On the one hand, the U.S. Donor Conceived Council, a lobby group, wants to shake up and regulate gamete donation. On the other hand, LGBTQ families want to stop the passage of more disclosure laws. Amongst other drawbacks, greater transparency is based on the suspect notion that biological ties are important for creating families.
The New York Times says that non-traditional families feel threatened.
Lesbian couples and single parents make up 70 percent of the people who now use sperm donors, according to a 2022 study of an assisted-reproduction clinic. Some of these families fear that disclosure laws will open the door to recognizing biological donors in some way as parents — possibly granting them parental rights and more broadly undermining the legitimacy of L.G.B.T.Q. families.
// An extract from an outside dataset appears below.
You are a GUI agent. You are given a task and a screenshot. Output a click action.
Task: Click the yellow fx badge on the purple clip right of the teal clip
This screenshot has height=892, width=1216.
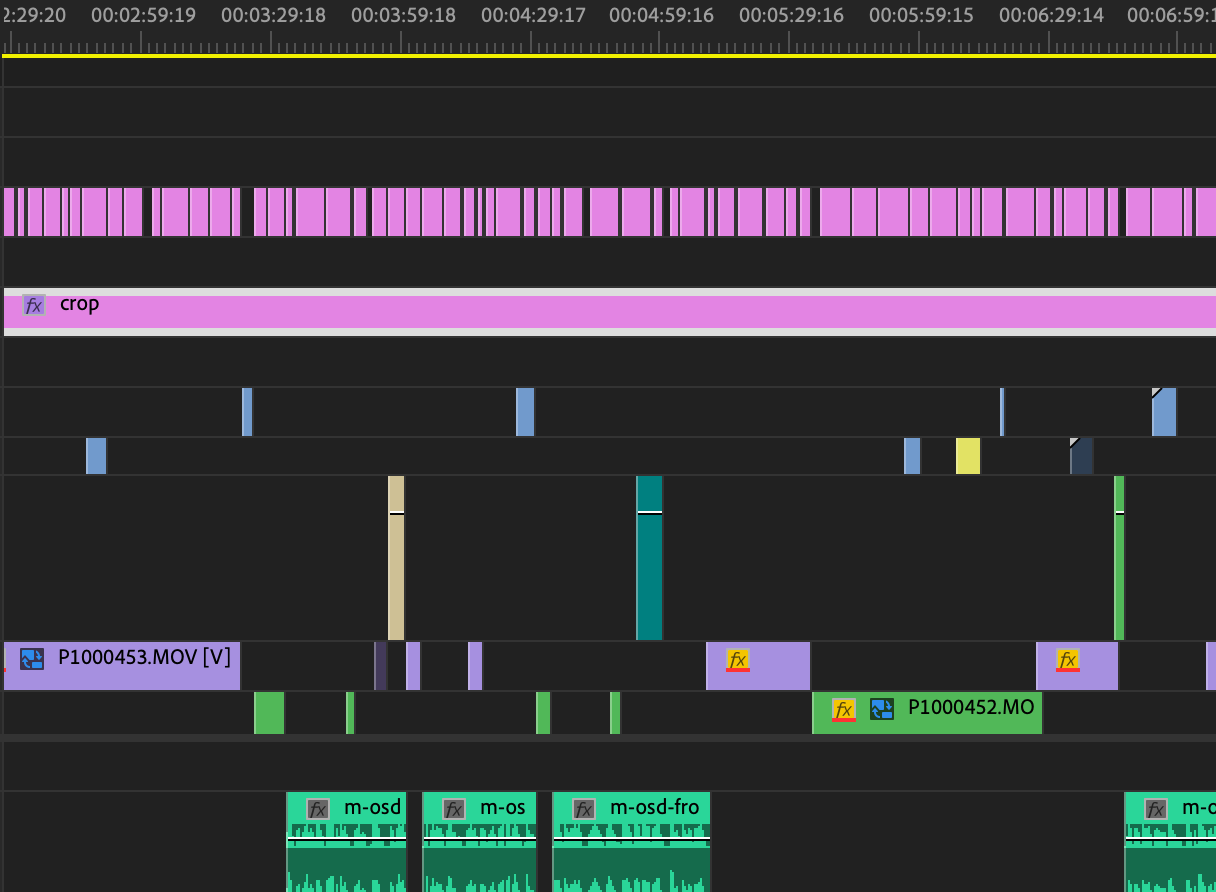[x=738, y=660]
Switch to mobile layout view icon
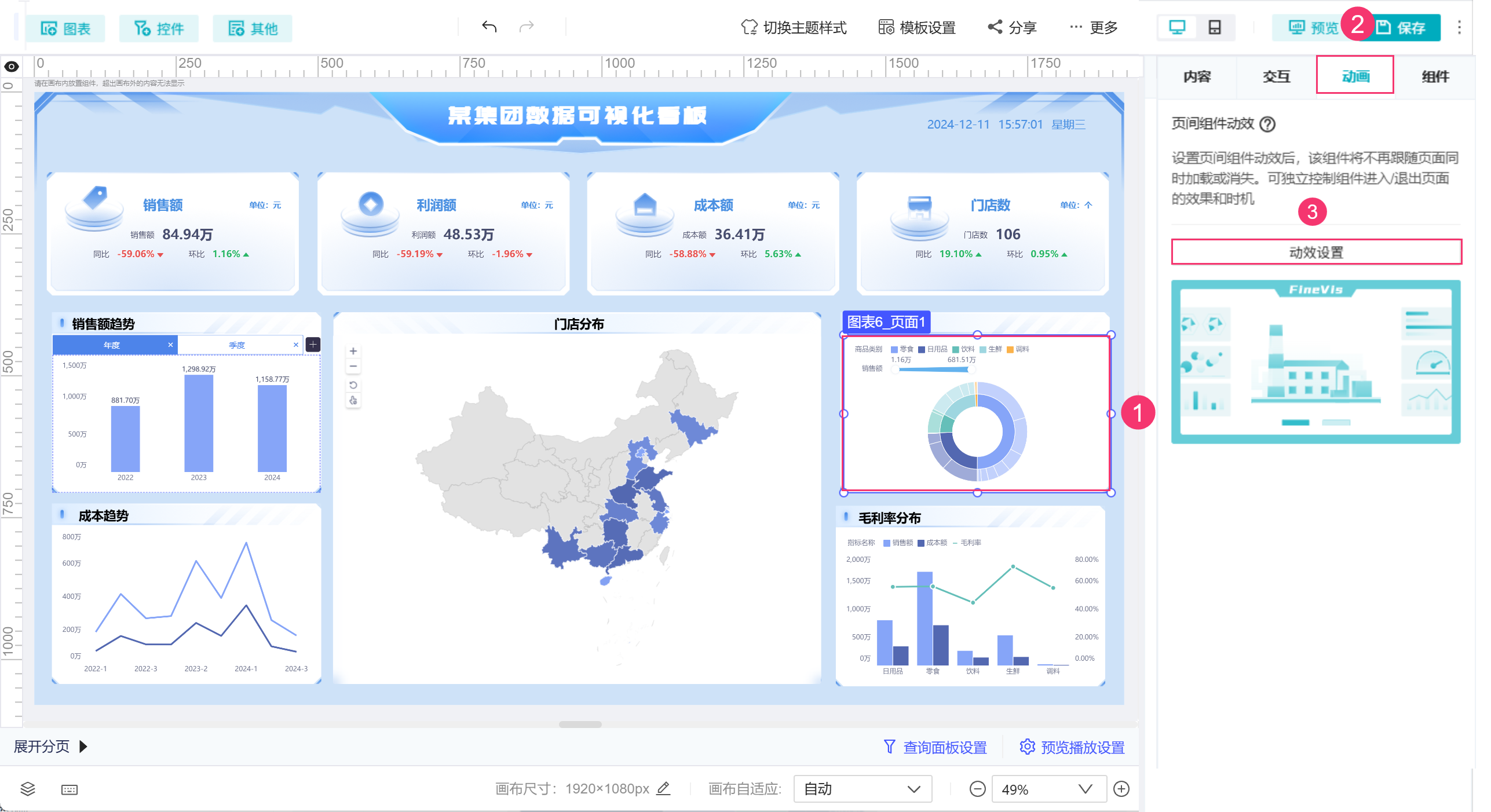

The NYTimes cites an Oklahoma case about the divorce of a married lesbian couple. The court awarded parental rights to the biological mother and the sperm donor father and excluded the other partner.
LGBTQ couples may prefer a lack of transparency, says the NYTimes. In the past, traditional couples used to conceal the fact that they had resorted to a sperm donor.
But now it’s nontraditional families who are most nervous about ending the practice of anonymous donation. It’s one thing for parents to choose transparency, but it’s quite another for the state to mandate it — enshrining into law, some fear, the notion that genetics are an essential part of being a family.
The LGBTQ lobby is pushing for the passage of a Uniform Parentage Act. In its latest form, this law would allow anyone “who uses sperm or egg donation with the intent to be a parent is a parent, regardless of factors including genetic ties and marital status. The proposed act also specifies that sperm and egg donors have no parental rights or responsibilities.” It also permits more than two people to be acknowledged as parents.